14 RMAN Data Repair Concepts

This chapter describes the general concepts that you must understand to perform data repair. This chapter contains the following topics:

Overview of RMAN Data Repair
RMAN Restore Operations
RMAN Media Recovery

Overview of RMAN Data Repair

As explained in "Data Protection", a principal purpose of a backup and recovery strategy is data protection. The key to an effective, efficient strategy is to understand the basic options of data repair.

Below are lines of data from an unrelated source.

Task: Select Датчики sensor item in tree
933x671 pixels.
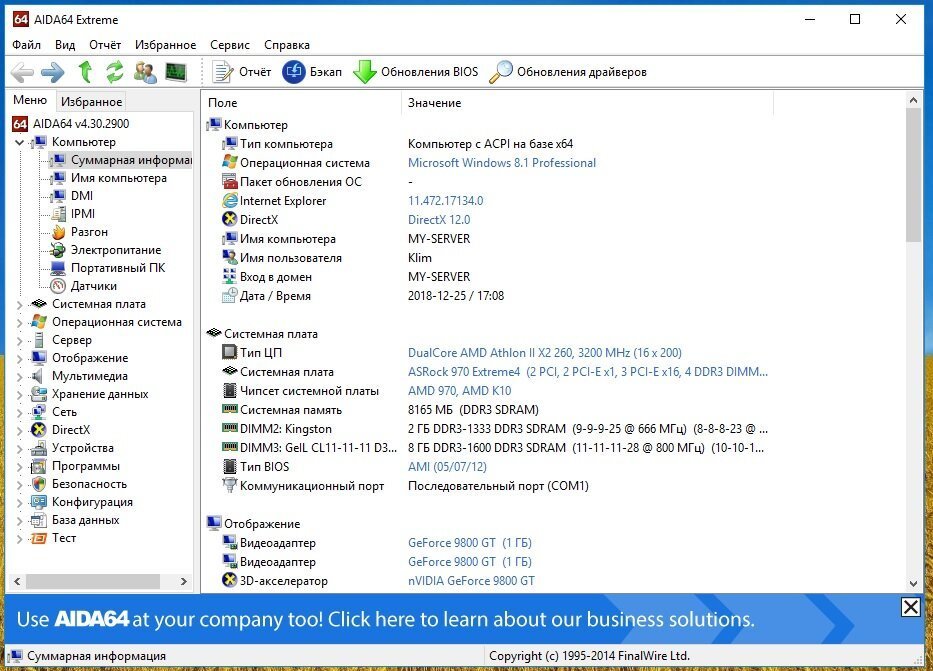Action: [x=93, y=286]
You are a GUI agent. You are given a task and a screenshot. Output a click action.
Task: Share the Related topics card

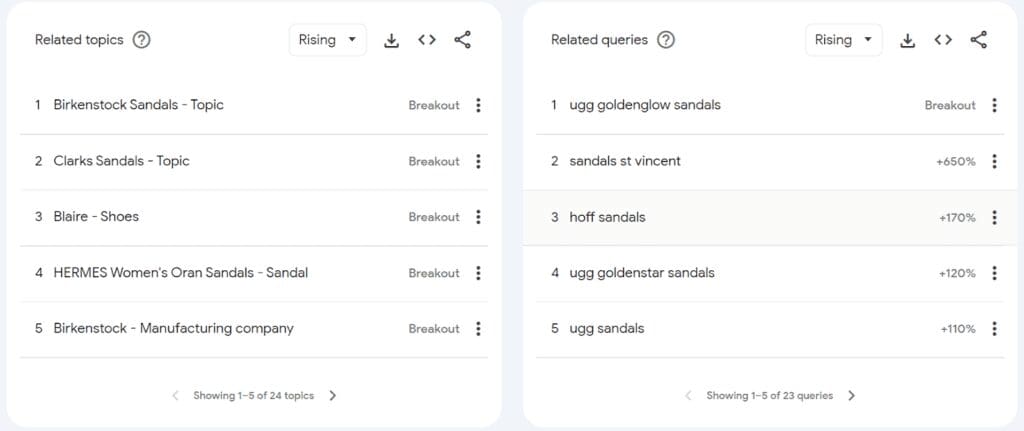[x=462, y=40]
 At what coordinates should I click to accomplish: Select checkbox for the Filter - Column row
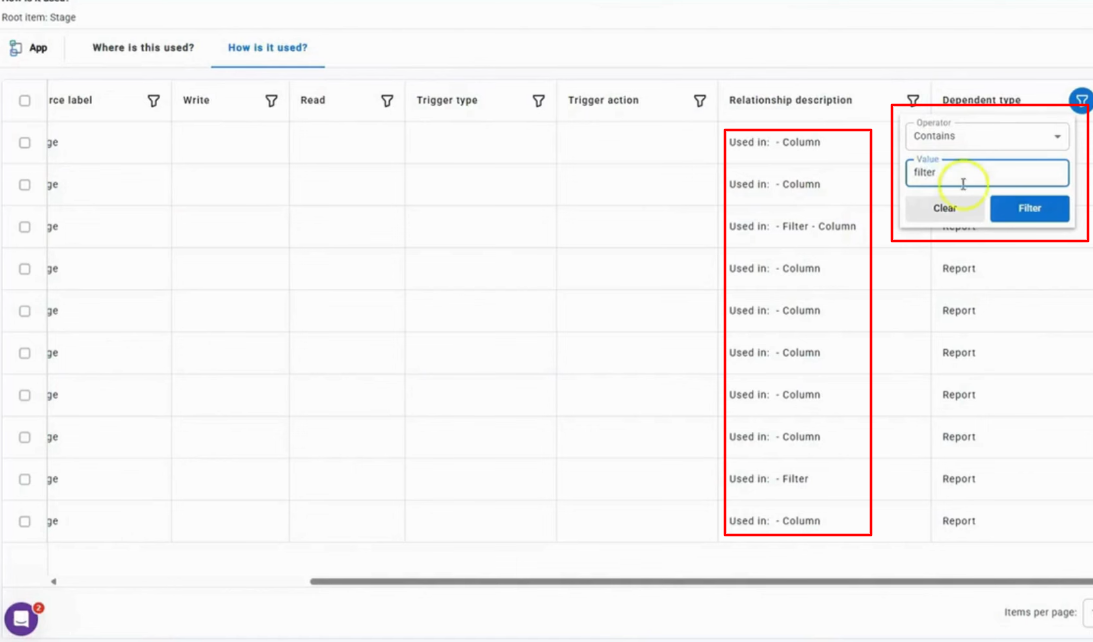point(25,227)
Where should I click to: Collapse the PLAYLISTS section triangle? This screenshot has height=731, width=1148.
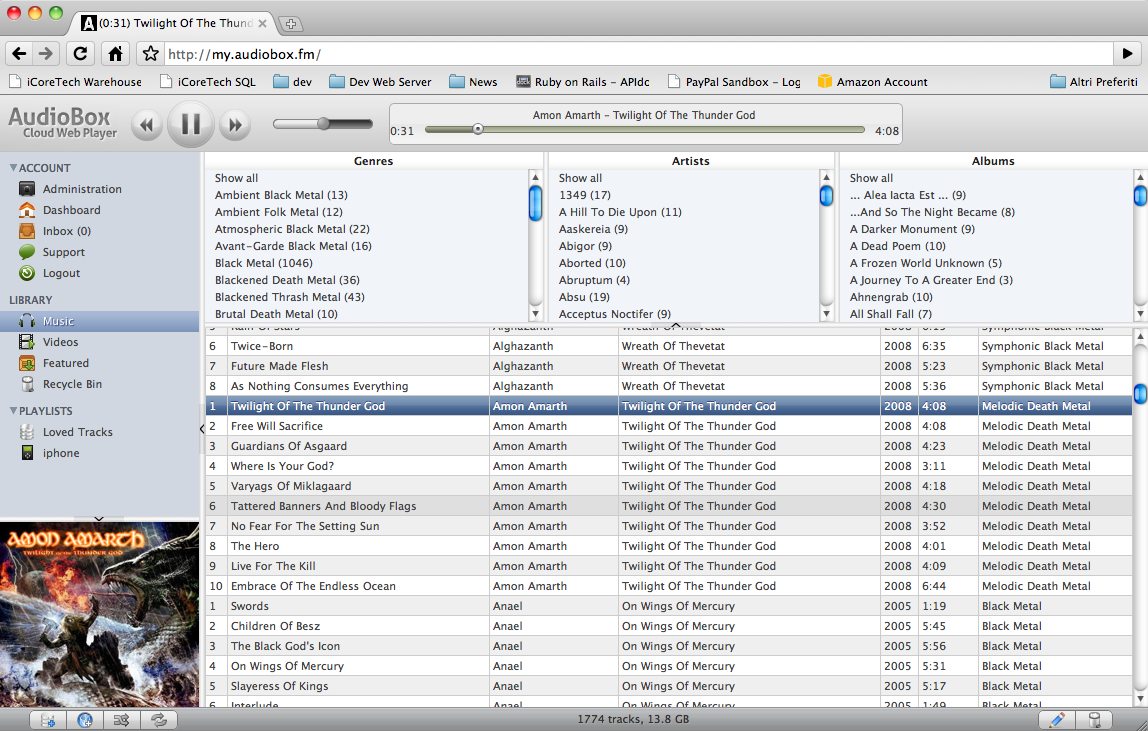point(14,411)
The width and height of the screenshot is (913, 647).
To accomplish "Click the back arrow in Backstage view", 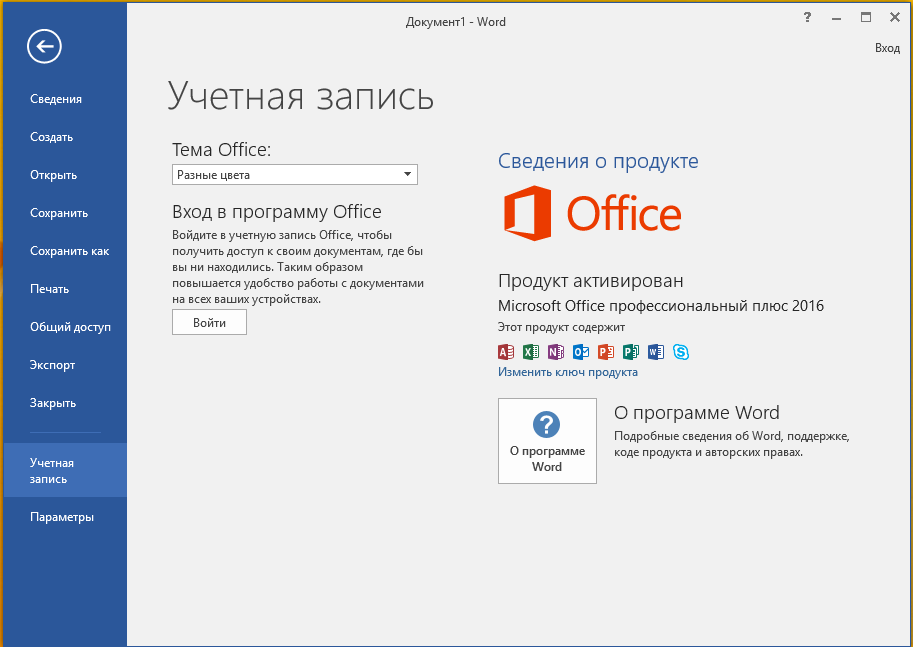I will (x=43, y=46).
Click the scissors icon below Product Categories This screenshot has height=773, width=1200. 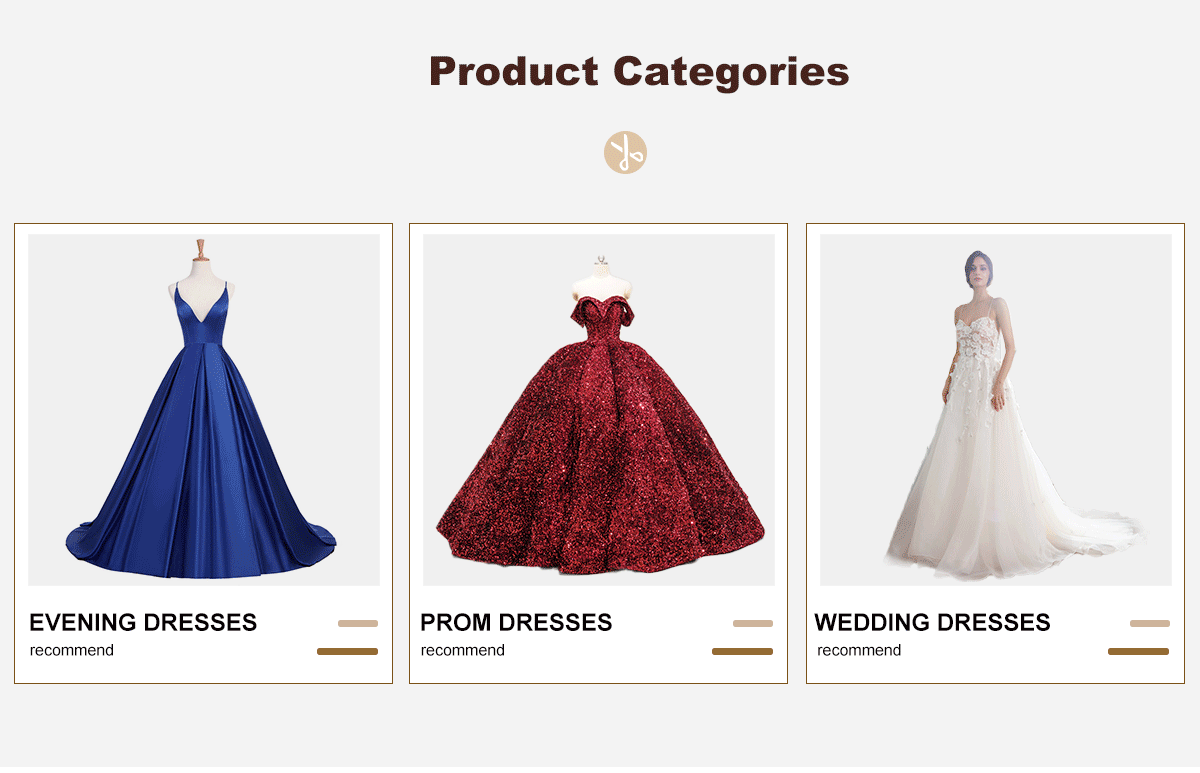[625, 153]
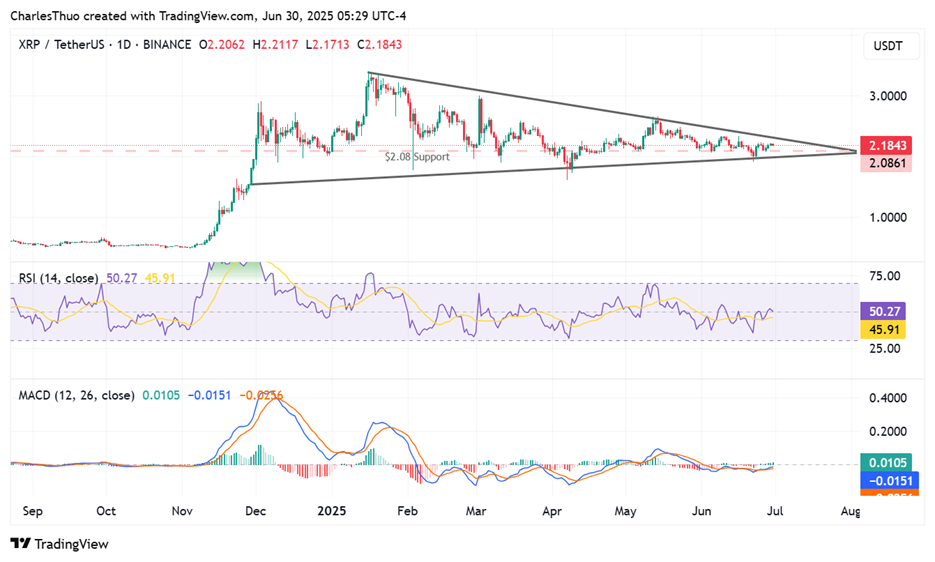The width and height of the screenshot is (935, 562).
Task: Click the 75.00 RSI axis level
Action: click(x=885, y=276)
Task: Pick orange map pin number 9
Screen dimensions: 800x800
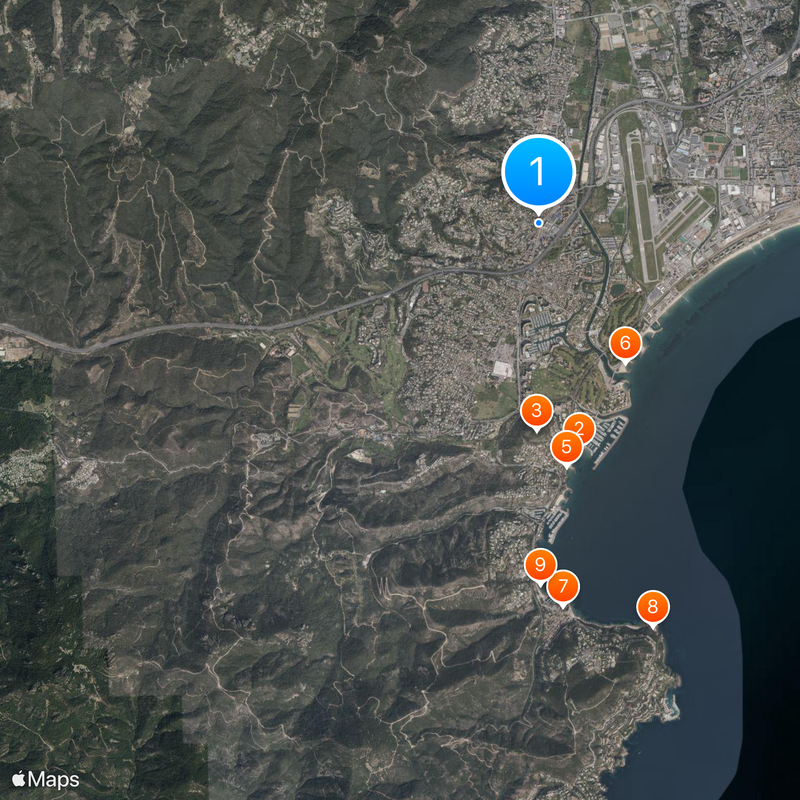Action: pos(540,564)
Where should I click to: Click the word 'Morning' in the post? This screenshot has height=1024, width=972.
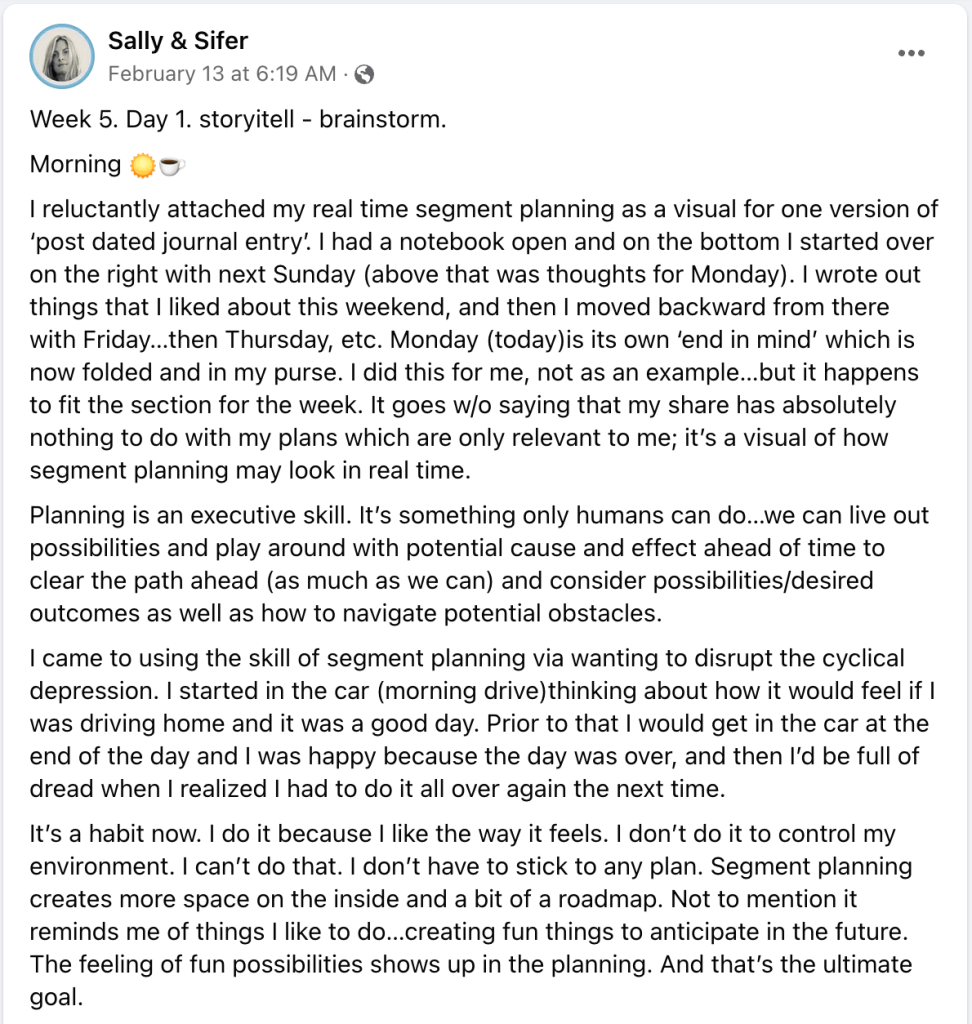click(75, 164)
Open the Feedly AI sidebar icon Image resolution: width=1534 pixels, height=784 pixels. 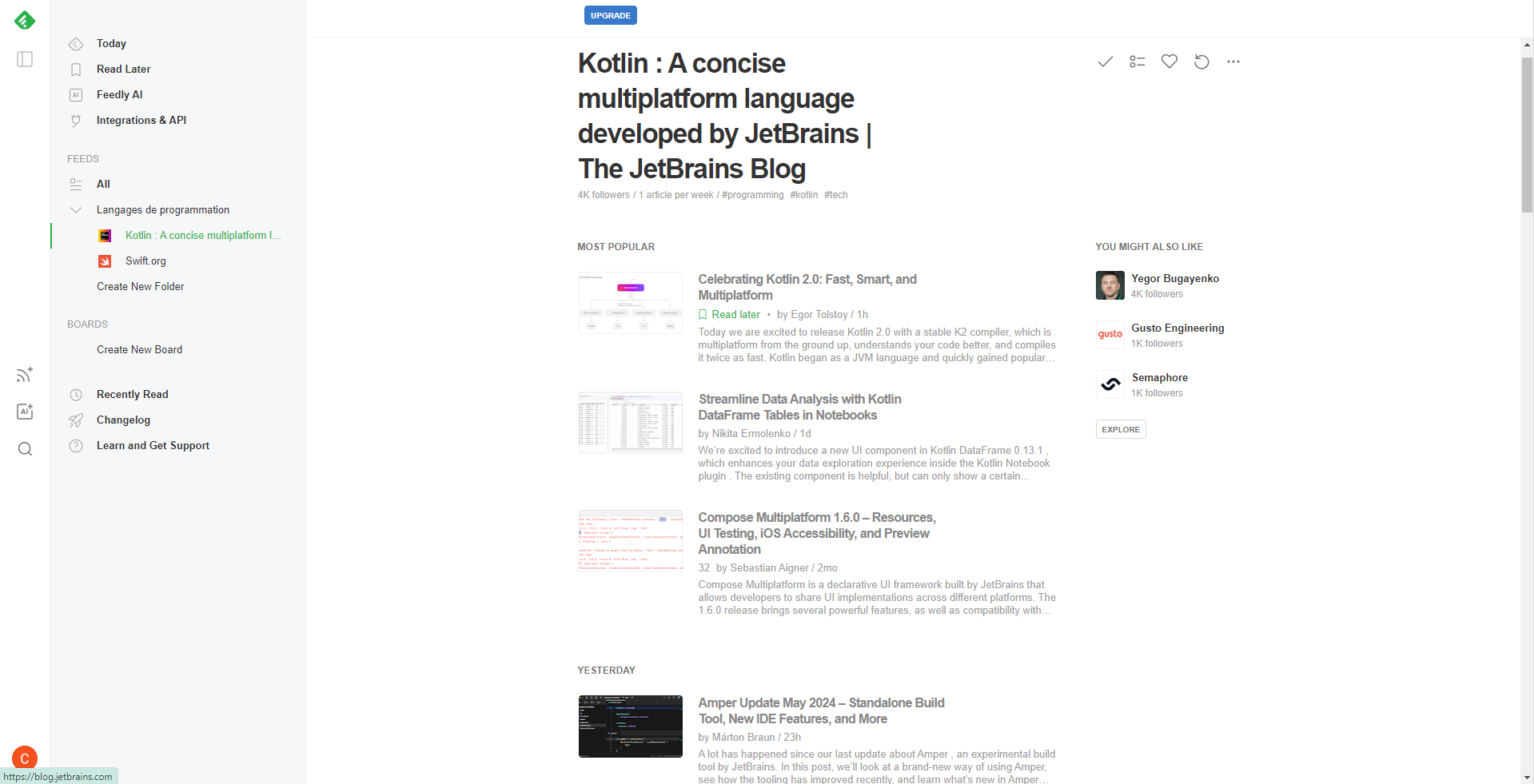(25, 412)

Problems Requiring Data Repair

While several problems can halt the normal operation of an Oracle database or affect database I/O operations, only the following typically require DBA intervention and data repair: user errors, application errors, and media failures.

User Errors

User errors occur when, either due to an error in application logic or a manual mistake, data in your database is changed or deleted incorrectly. For example, a user logs in to the wrong database and drops a database table. User errors are estimated to be the greatest single cause of database downtime.

Application Errors

Sometimes a software malfunction can corrupt data blocks. In a physical corruption, which is also called a media corruption, the database does not recognize the block.

Media Failures

A media failure occurs when a problem external to the database prevents it from reading from or writing to a file during normal operations. Typical media failures include disk failures and the deletion of database files. Media failures are less common than user or application errors, but your backup and recovery strategy should prepare for them.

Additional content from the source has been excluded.